** Opening The data block **

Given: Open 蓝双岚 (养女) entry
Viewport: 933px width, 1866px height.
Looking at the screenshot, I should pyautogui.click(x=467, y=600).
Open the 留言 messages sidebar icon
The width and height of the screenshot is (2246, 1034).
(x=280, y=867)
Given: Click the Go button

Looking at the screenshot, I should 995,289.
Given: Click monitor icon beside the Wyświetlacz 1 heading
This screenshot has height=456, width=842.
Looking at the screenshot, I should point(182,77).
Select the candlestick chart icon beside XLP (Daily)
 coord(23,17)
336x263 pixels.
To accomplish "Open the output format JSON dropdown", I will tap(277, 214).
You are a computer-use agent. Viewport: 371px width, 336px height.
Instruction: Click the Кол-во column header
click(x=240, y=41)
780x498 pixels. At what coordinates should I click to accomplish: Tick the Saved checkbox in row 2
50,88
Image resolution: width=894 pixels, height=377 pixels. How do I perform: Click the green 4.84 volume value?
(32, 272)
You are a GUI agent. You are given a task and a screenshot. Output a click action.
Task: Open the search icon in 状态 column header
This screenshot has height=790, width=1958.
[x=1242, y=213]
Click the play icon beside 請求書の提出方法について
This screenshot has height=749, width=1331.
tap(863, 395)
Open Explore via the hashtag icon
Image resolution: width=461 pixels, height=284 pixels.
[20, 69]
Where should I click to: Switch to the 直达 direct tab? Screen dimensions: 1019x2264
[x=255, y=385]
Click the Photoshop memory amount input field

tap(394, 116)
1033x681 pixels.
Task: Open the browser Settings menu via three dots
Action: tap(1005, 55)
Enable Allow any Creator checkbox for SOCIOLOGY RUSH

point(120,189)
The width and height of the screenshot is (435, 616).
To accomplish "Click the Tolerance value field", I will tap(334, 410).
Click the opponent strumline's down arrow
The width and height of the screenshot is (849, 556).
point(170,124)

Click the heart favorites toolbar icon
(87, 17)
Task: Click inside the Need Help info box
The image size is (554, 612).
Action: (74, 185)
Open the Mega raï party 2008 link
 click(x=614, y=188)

** Closing The data block **

**What you need to do:** Find "This screenshot has height=790, width=1958." in the records. Copy its line and every line after it, exactly, through the last one.

**Task solution:**
This screenshot has height=790, width=1958.
[x=1242, y=213]
Click the play icon beside 請求書の提出方法について
This screenshot has height=749, width=1331.
tap(863, 395)
Open Explore via the hashtag icon
Image resolution: width=461 pixels, height=284 pixels.
[20, 69]
Where should I click to: Switch to the 直达 direct tab? Screen dimensions: 1019x2264
[x=255, y=385]
Click the Photoshop memory amount input field

tap(394, 116)
1033x681 pixels.
Task: Open the browser Settings menu via three dots
Action: tap(1005, 55)
Enable Allow any Creator checkbox for SOCIOLOGY RUSH

point(120,189)
The width and height of the screenshot is (435, 616).
To accomplish "Click the Tolerance value field", I will tap(334, 410).
Click the opponent strumline's down arrow
The width and height of the screenshot is (849, 556).
point(170,124)

Click the heart favorites toolbar icon
(87, 17)
Task: Click inside the Need Help info box
The image size is (554, 612).
Action: (74, 185)
Open the Mega raï party 2008 link
 click(x=614, y=188)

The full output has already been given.